[Stored data]
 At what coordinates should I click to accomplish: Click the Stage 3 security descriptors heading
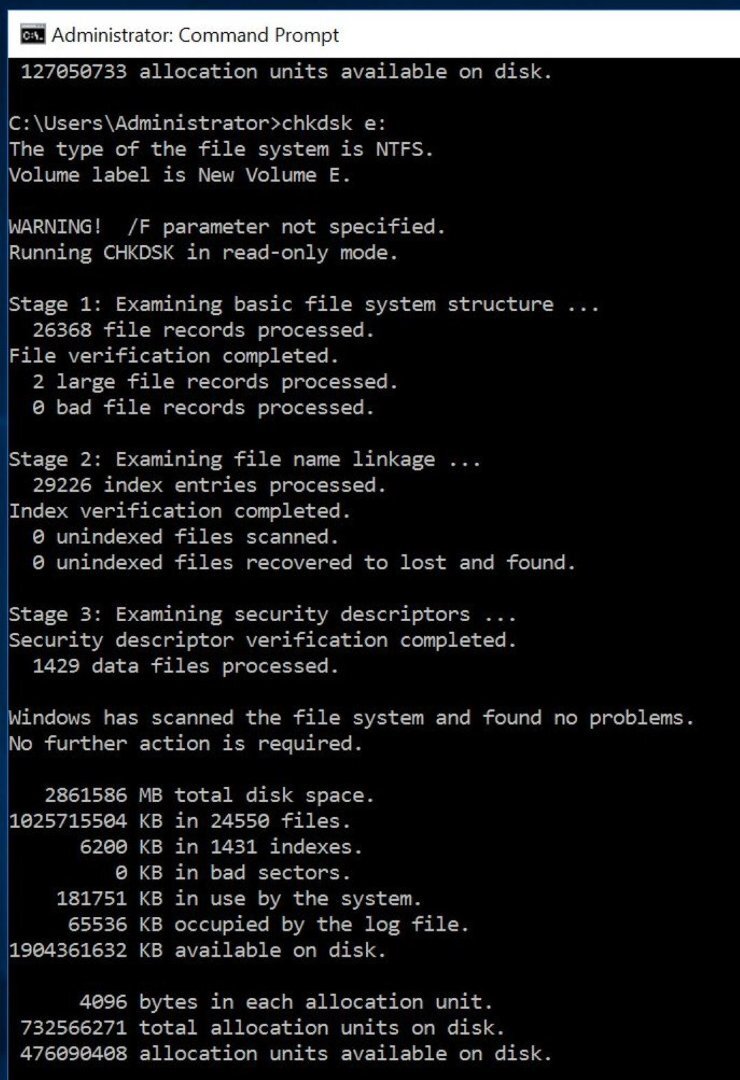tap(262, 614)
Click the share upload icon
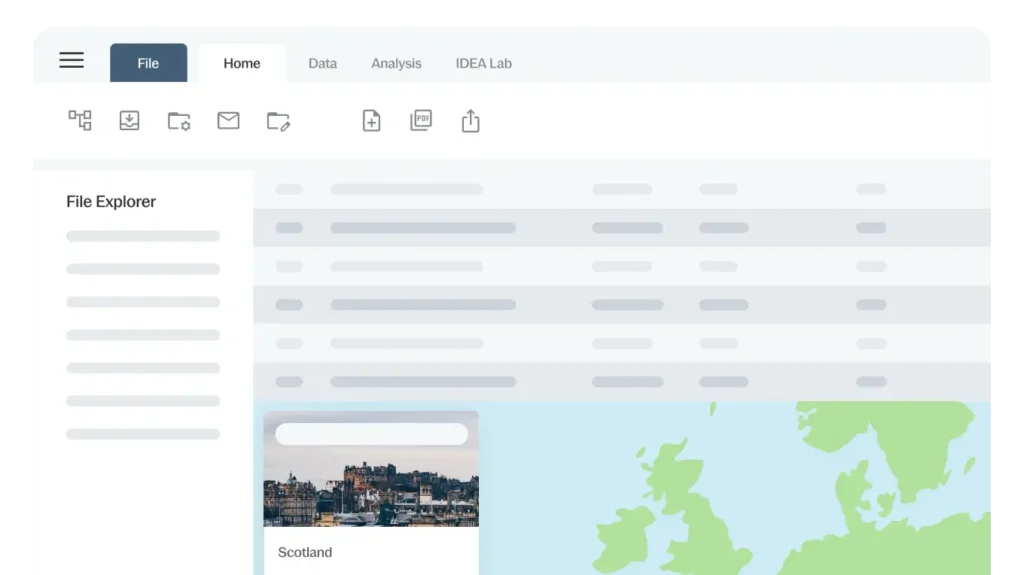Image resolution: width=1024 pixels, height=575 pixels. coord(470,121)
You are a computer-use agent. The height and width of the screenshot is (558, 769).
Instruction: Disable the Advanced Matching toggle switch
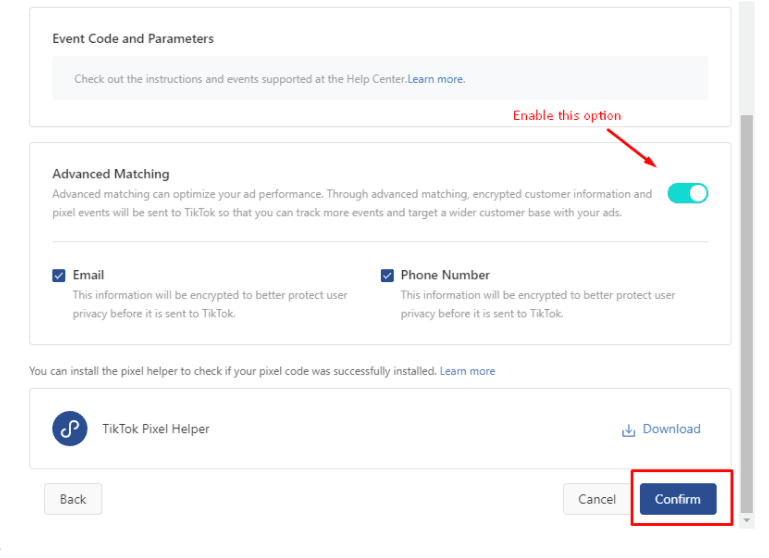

* Activity
Retype each line above exactly. Leave the images out.

* Answer to this problem
 At what coordinates should I click to accomplish: Click the Stage 3 security descriptors heading
tap(262, 614)
Click the share upload icon
Image resolution: width=1024 pixels, height=575 pixels. coord(470,121)
You are a computer-use agent. The height and width of the screenshot is (558, 769).
Instruction: Disable the Advanced Matching toggle switch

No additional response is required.